Un temps, notamment la semaine dernière, plusieurs “zqafna“ avaient appelé à aller plus loin, suggérant que l’UGTT devait, elle aussi, rendre des comptes pour ses “relations extérieures” et ses “positions ambiguës”. Certains ont carrément appelé à incarcérer son secrétaire général Noureddine Taboubi. Mais le régime semble avoir reculé : il a compris qu’une confrontation directe avec la centrale syndicale serait une ligne rouge. L’UGTT reste, pour le pouvoir, un adversaire redoutable capable de paralyser le pays en un jour. En l’épargnant, Carthage confirme que sa stratégie n’est pas celle de la cohérence morale, mais celle du calcul politique : frapper là où le coût est faible, éviter là où la riposte serait nationale.

Ainsi, la peur devient instrument de gouvernement. Le pouvoir sélectionne ses cibles, entretient la confusion, impose le silence par la menace. À défaut de convaincre, il inquiète – et l’inquiétude, pour lui, vaut apaisement.

Vers une nouvelle phase

Tout indique que dans les prochains jours, la machine judiciaire s’enclenchera : perquisitions, interdictions de voyage, convocations. Les accusations de financement étranger et de corruption électorale serviront de prétexte légal à une opération politique. Le scénario est désormais récurrent : un discours présidentiel, un relais numérique, une exécution judiciaire.

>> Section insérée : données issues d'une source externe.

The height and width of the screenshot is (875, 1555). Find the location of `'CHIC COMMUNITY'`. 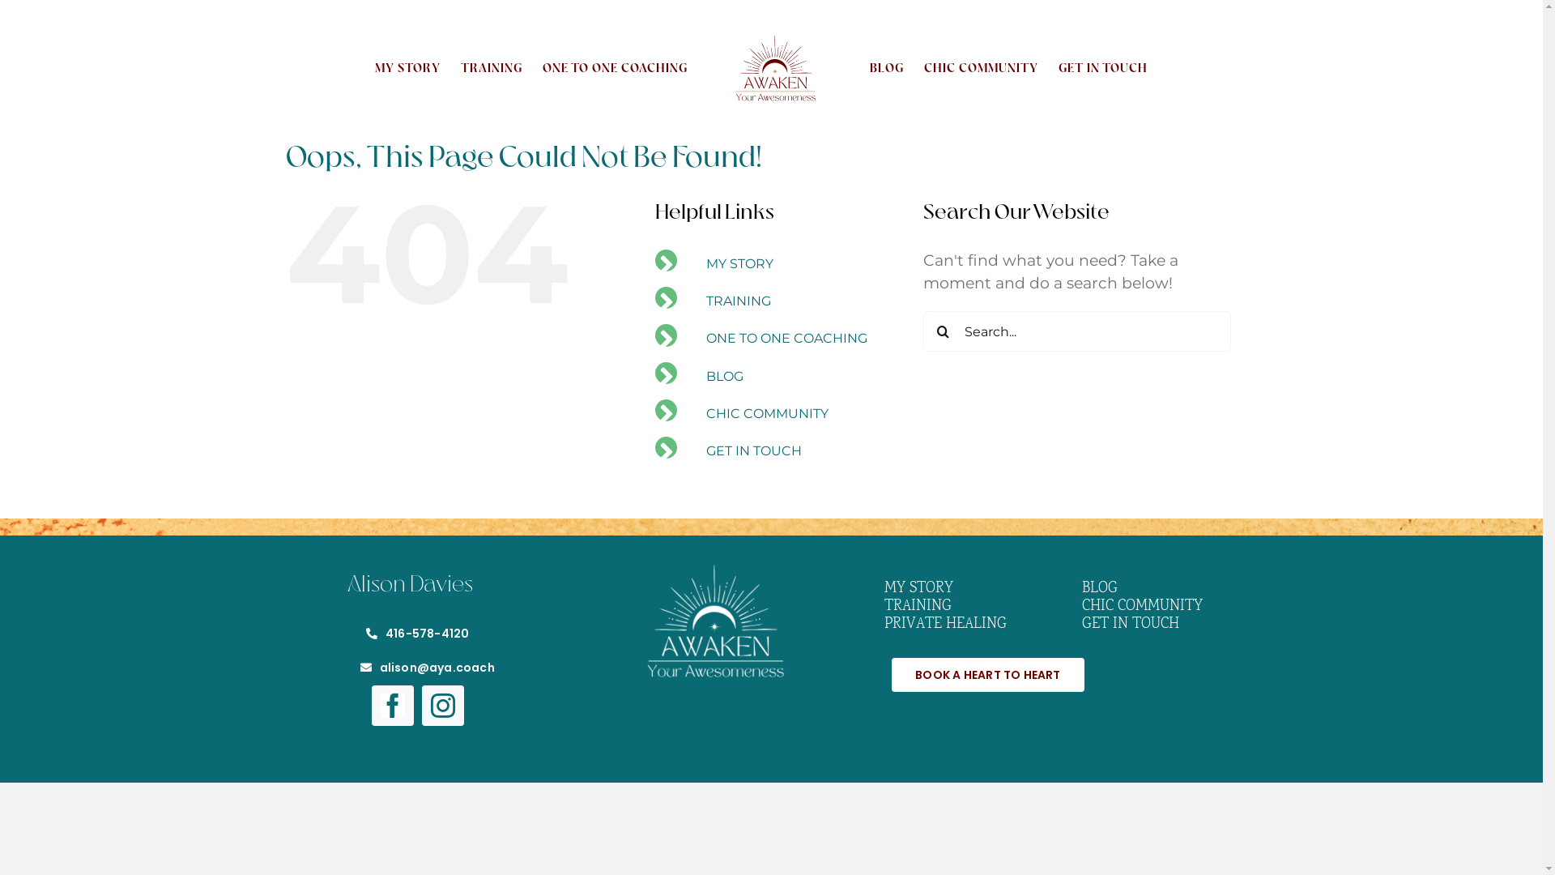

'CHIC COMMUNITY' is located at coordinates (980, 65).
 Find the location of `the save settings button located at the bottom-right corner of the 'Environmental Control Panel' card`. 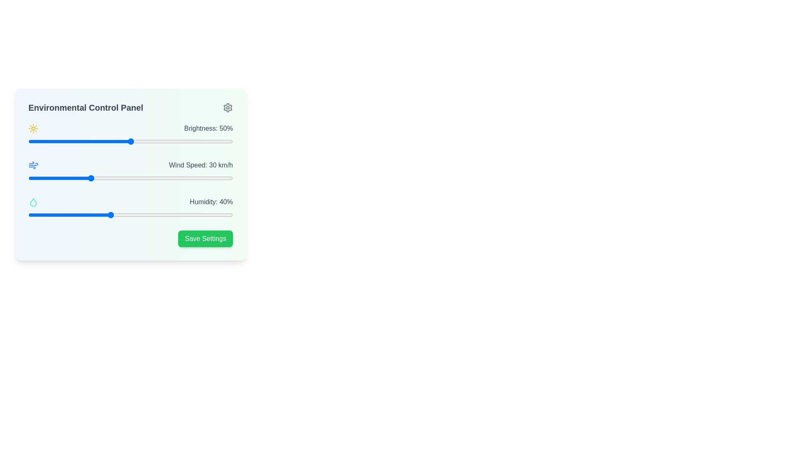

the save settings button located at the bottom-right corner of the 'Environmental Control Panel' card is located at coordinates (205, 239).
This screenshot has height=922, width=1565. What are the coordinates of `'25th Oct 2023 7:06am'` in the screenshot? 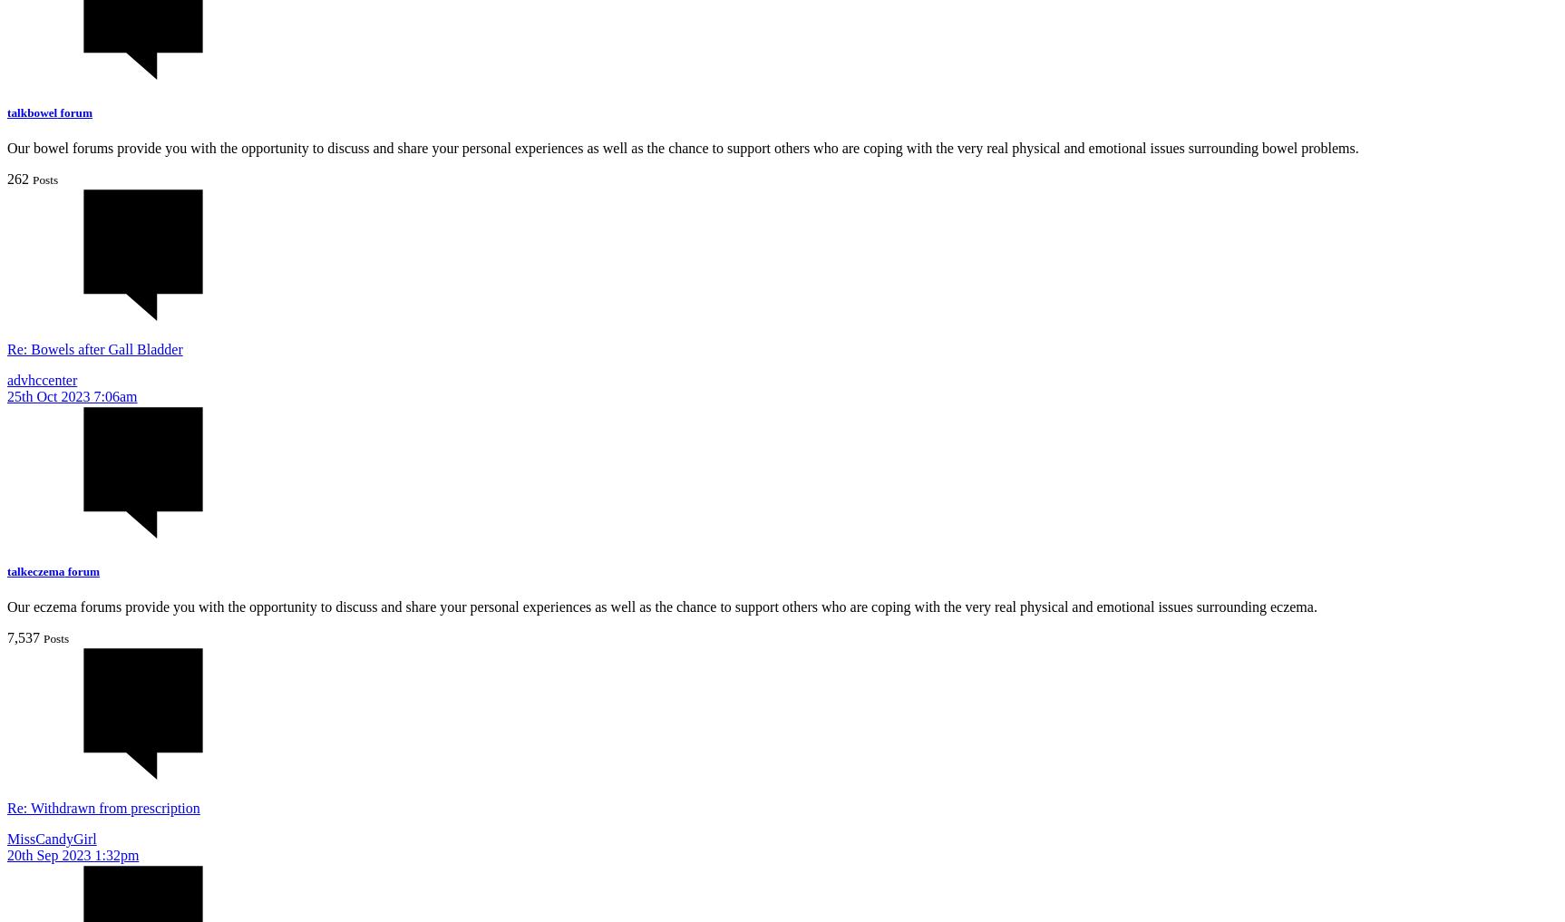 It's located at (72, 395).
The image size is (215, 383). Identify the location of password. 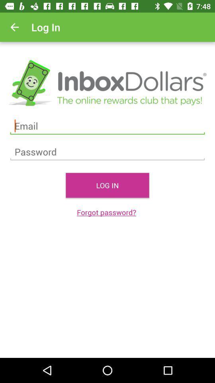
(108, 152).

Après l’ATFD et le FTDES, il faudrait donc s’attendre à des mesures similaires touchant des ONG (notamment I Watch) et des médias (notamment Nawaat, Inkyfada et Al qatiba, tous les trois financés par des fonds étrangers), mais également les formations politiques de Zouhaïr Maghzaoui, Ali Hafsi, Abid Briki et probablement d’autres.

La mécanique est désormais en marche. Chaque fois que la rue s’exprime, la machine de diversion s’active : un discours présidentiel, une traduction par les zqafna, une publication pseudo-officielle, puis une opération judiciaire. Tout indique que les prochains jours verront s’ouvrir des instructions contre plusieurs personnalités politiques citées ces dernières heures. L’objectif immédiat est clair : faire oublier Gabès et occuper l’espace médiatique par une nouvelle affaire d’“ingérence étrangère”.

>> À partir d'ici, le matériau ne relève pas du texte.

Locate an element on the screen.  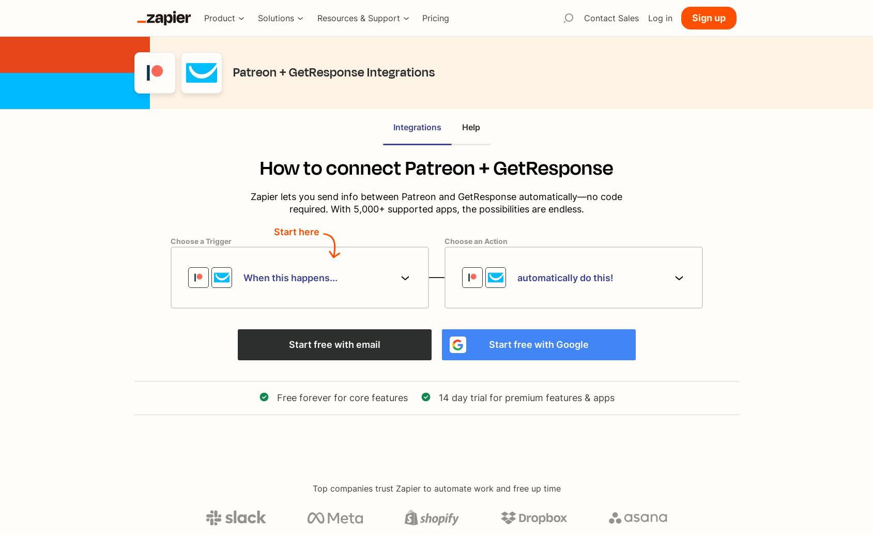
'Free forever' is located at coordinates (277, 397).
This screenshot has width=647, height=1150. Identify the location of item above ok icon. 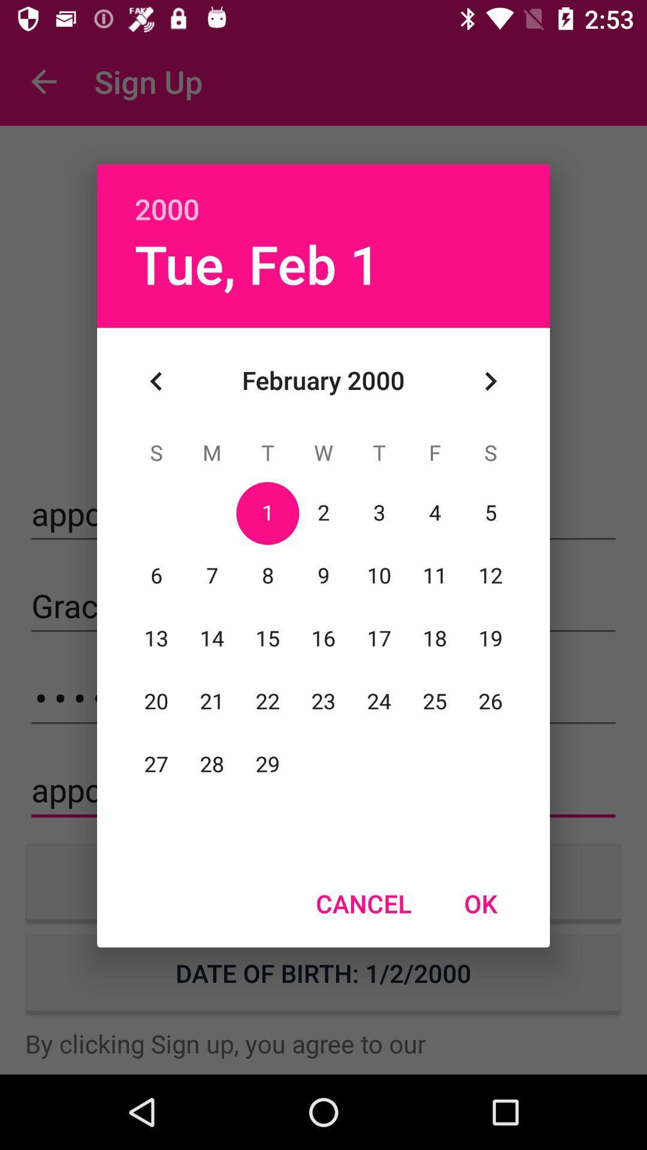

Mais à force de gouverner par la peur, le pouvoir s’enferme dans un cercle dangereux. Plus il frappe, plus il s’isole. Plus il cherche à détourner l’attention, plus il révèle sa fébrilité. La grande manifestation prévue à Gabès vendredi pourrait être le vrai test : si elle se confirme, elle marquera l’échec de la diversion et rappellera que la rue, elle, ne se décrète pas.

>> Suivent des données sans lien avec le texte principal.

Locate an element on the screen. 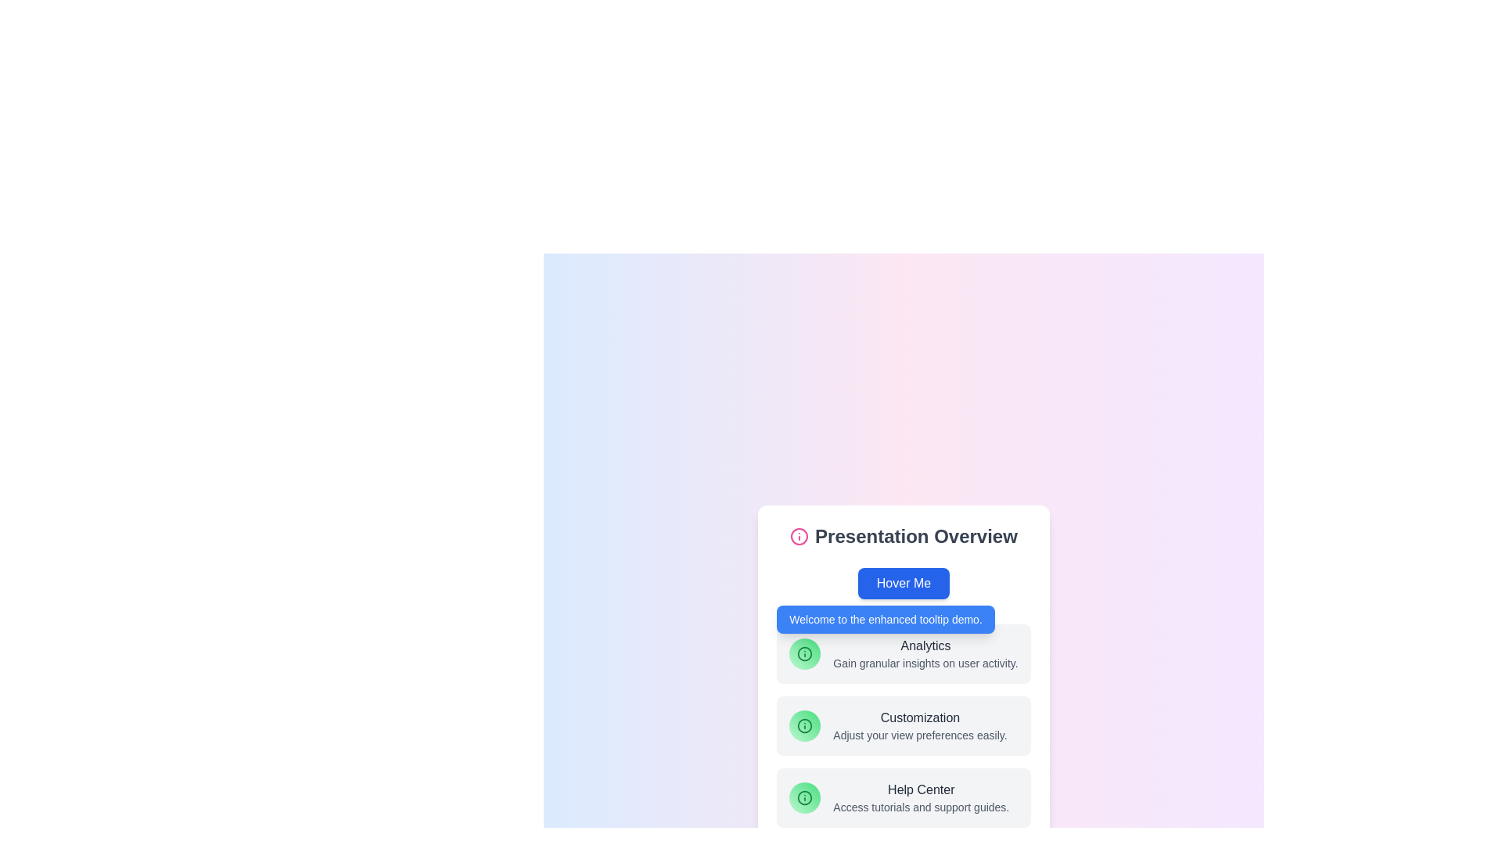 The width and height of the screenshot is (1502, 845). the text label reading 'Customization' which is styled with a bold and dark font, centrally aligned in the second card section of the list is located at coordinates (920, 718).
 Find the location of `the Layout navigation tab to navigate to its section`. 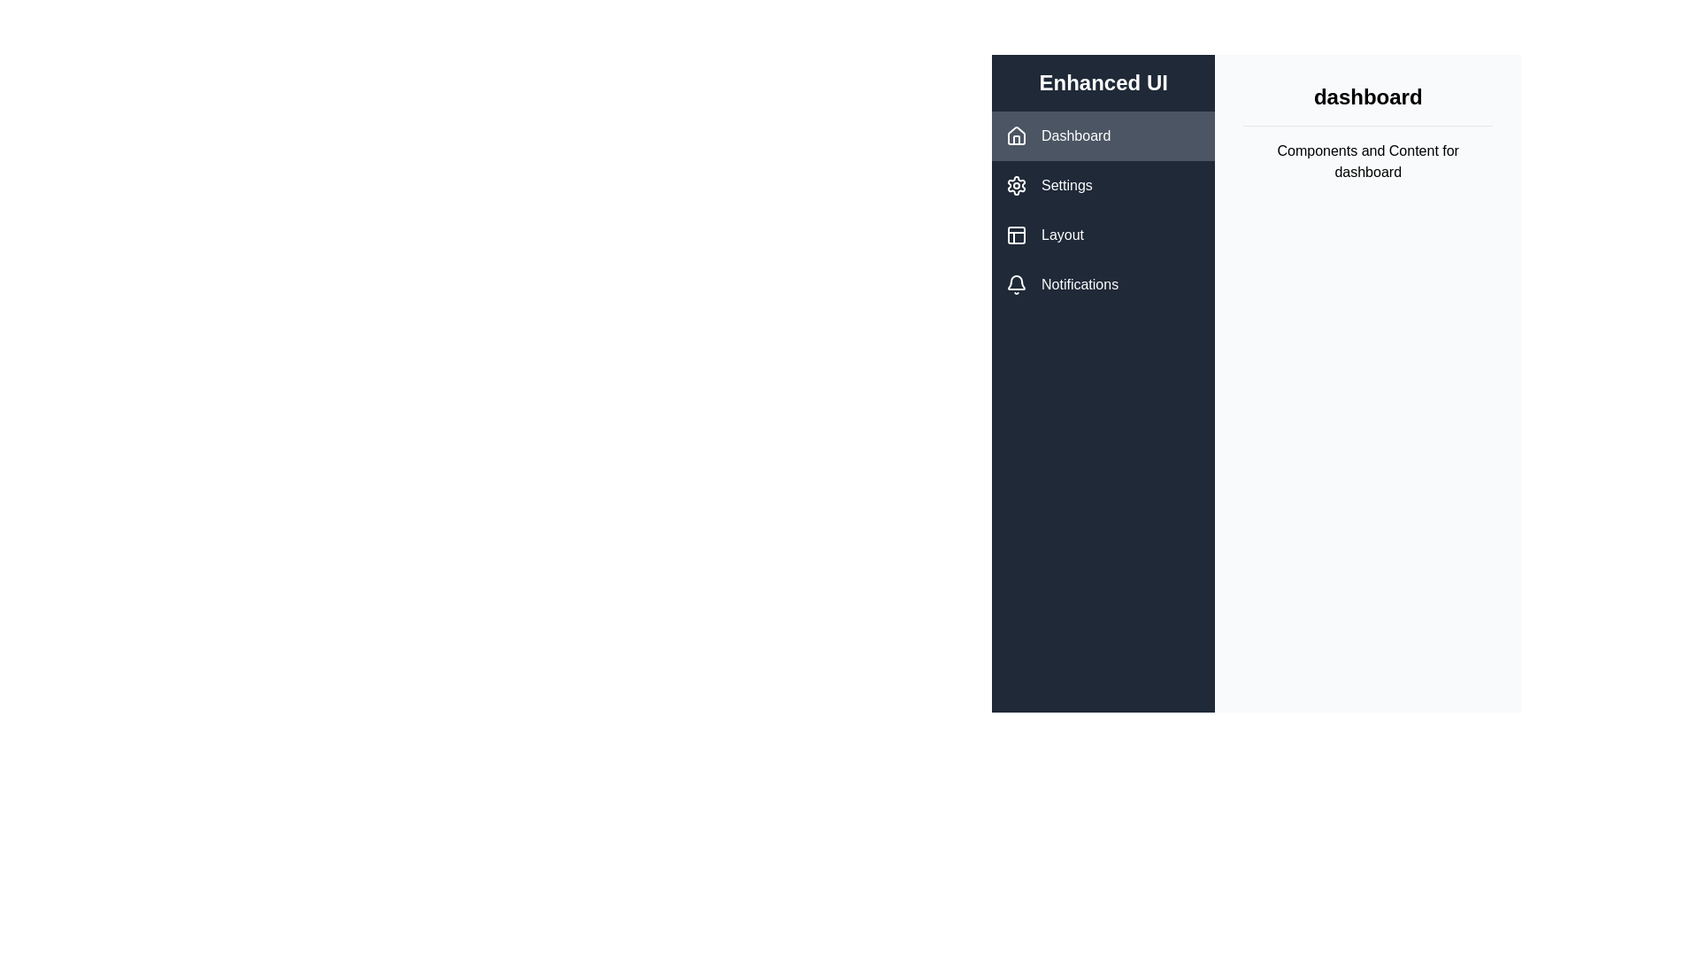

Dans les prochains jours, la Tunisie entrera donc dans une nouvelle phase : celle où les institutions se tairont, où les pages Facebook parleront à leur place, et où la justice jouera le rôle du communicant politique. Une phase où tout sera dit sans jamais être annoncé, et où les faits viendront valider les signaux émis depuis la nuit de mercredi. La purge, cette fois, ne se prépare plus : elle commence.